标题:Physical interaction between RRS1-R, a protein conferring resistance to bacterial wilt, and PopP2, a type III effector targeted to the plant nucleus
期刊名称:Proceedings of the National Academy of Sciences
印刷版ISSN:0027-8424
电子版ISSN:1091-6490
出版年度:2003
卷号:100
期号:13
页码:8024-8029
DOI:10.1073/pnas.1230660100
语种:English
出版社:The National Academy of Sciences of the United States of America
摘要:RRS1-R confers broad-spectrum resistance to several strains of the causal agent of bacterial wilt, Ralstonia solanacearum.

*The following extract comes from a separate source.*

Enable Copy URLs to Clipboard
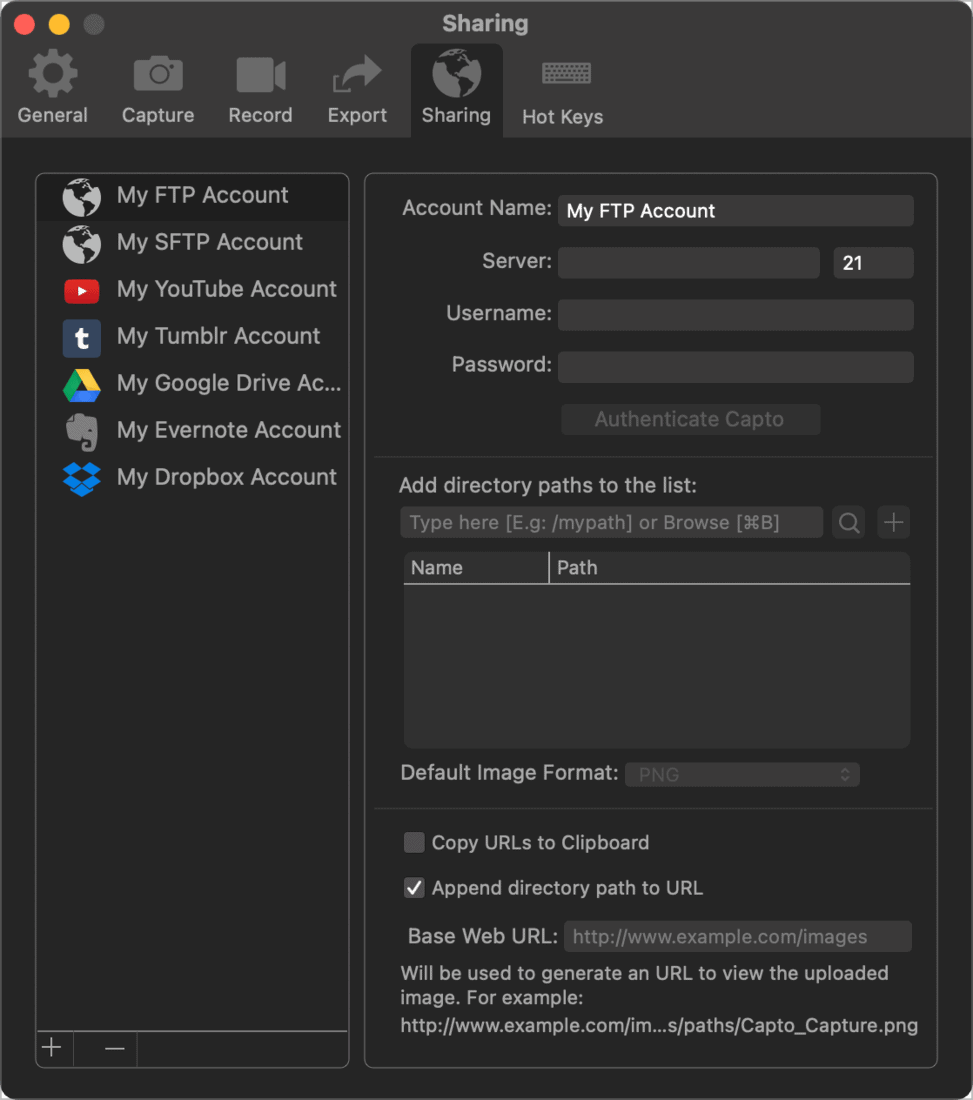Image resolution: width=973 pixels, height=1100 pixels. (414, 842)
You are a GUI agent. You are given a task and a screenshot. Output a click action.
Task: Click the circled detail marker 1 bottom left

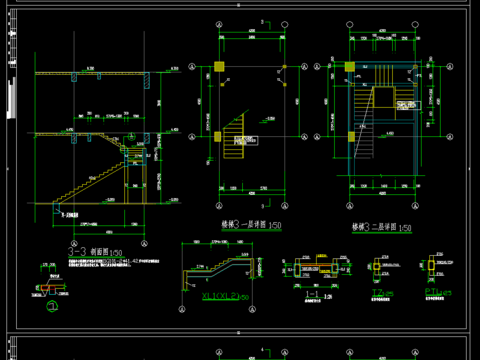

Although genetically defined as recessive, this R gene encodes a protein whose structure combines the TIR-NBS-LRR domains found in several R proteins and a WRKY motif characteristic of some plant transcriptional factors and behaves as a dominant gene in transgenic susceptible plants. Here we show that PopP2, a R. solanacearum type III effector, which belongs to the YopJ/AvrRxv protein family, is the avirulence protein recognized by RRS1-R. Furthermore, an interaction between PopP2 and both RRS1-R and RRS1-S, present in the resistant Nd-1 and susceptible Col-5 Arabidopsis thaliana ecotypes, respectively, was detected by using the yeast split-ubiquitin two-hybrid system. This interaction, which required the full-length R protein, was not observed between the RRS1 proteins and PopP1, another member of the YopJ/AvrRxv family present in strain GMI1000 and that confers avirulence in Petunia. We further demonstrate that both the Avr protein and the RRS1 proteins colocalize in the nucleus and that the nuclear localization of the RRS1 proteins are dependent on the presence of PopP2.